(begin)

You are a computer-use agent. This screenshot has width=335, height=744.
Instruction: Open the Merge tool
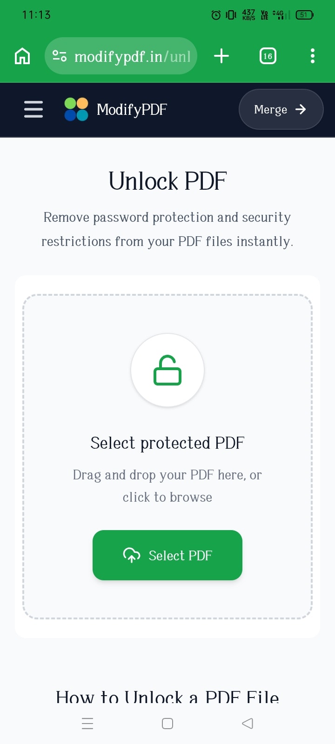coord(281,109)
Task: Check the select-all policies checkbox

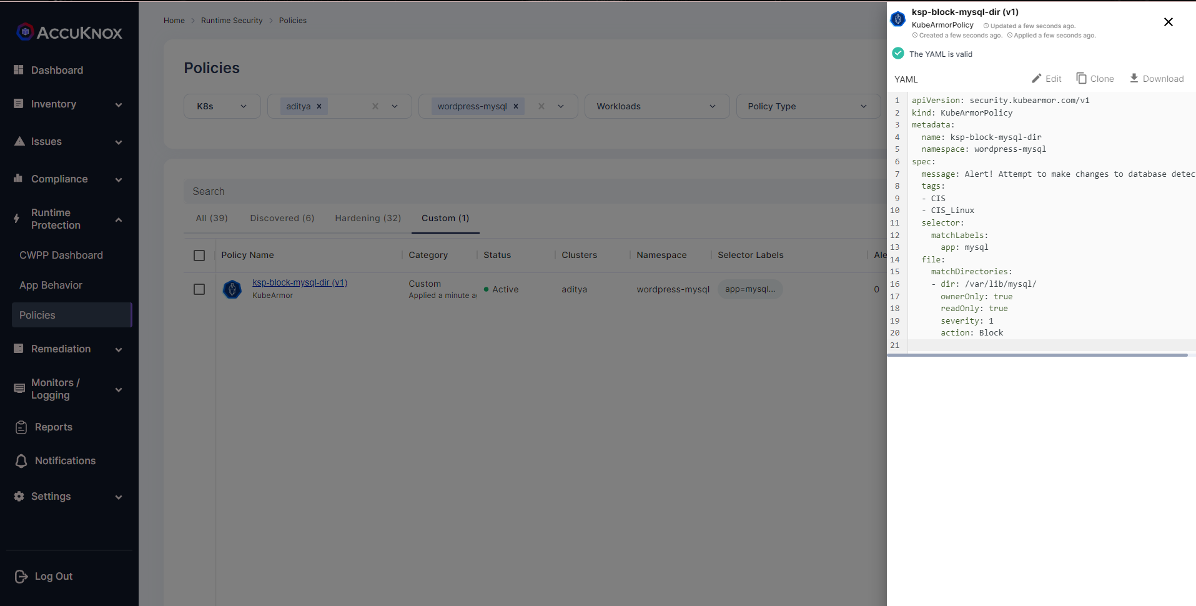Action: click(199, 256)
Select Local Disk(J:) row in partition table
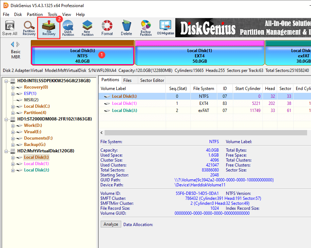 click(124, 111)
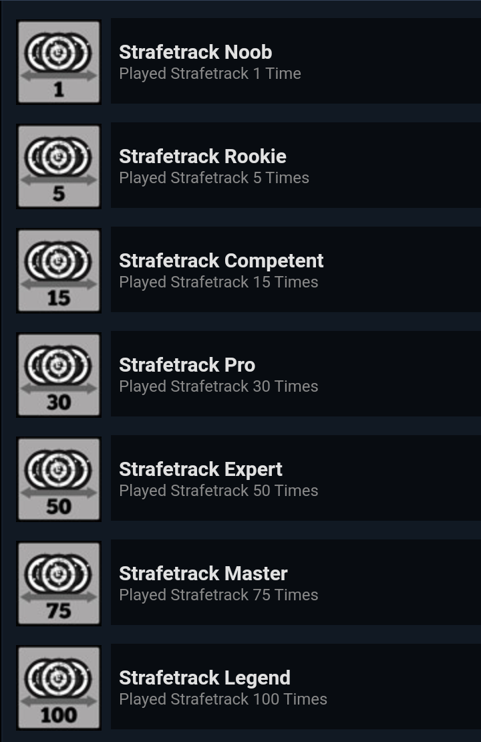Click the Strafetrack Pro icon numbered 30
The width and height of the screenshot is (481, 742).
click(x=59, y=375)
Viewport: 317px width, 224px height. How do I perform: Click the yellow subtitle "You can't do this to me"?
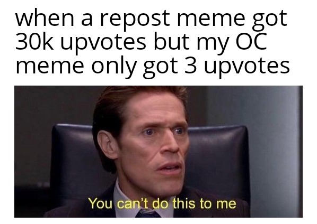162,203
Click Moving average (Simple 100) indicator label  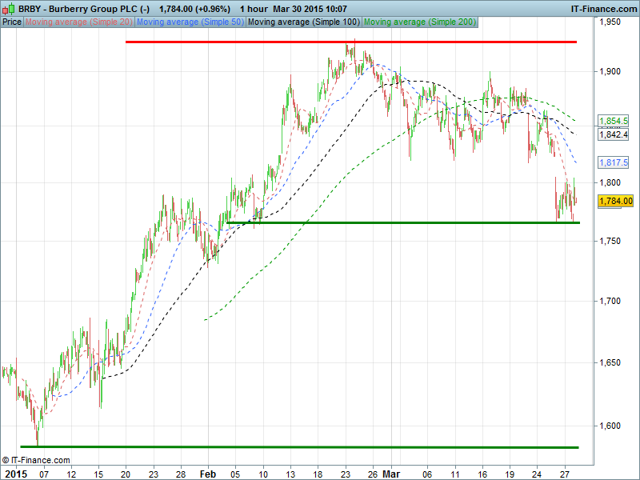(303, 22)
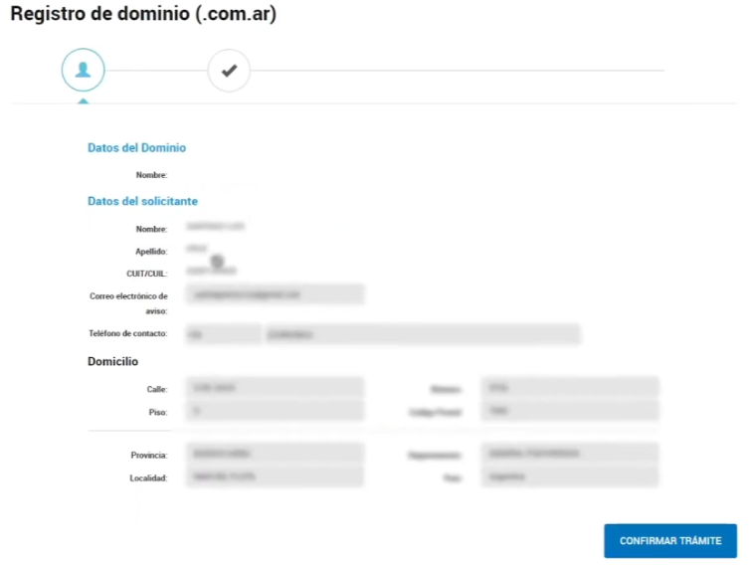Click the Piso input field
This screenshot has width=750, height=569.
point(275,411)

(end)

> _To be done_
Print the part of the items that opens with the first line and closes with the line containing "click(x=59, y=375)", both ends included, and leave the pictures out.

> _Answer to this exercise_
You are a computer-use agent. This screenshot has width=335, height=744.
Instruction: Open the Merge tool
coord(281,109)
Task: Check the select-all policies checkbox

Action: click(199, 256)
Select Local Disk(J:) row in partition table
 click(124, 111)
Click the Strafetrack Pro icon numbered 30
The width and height of the screenshot is (481, 742).
click(x=59, y=375)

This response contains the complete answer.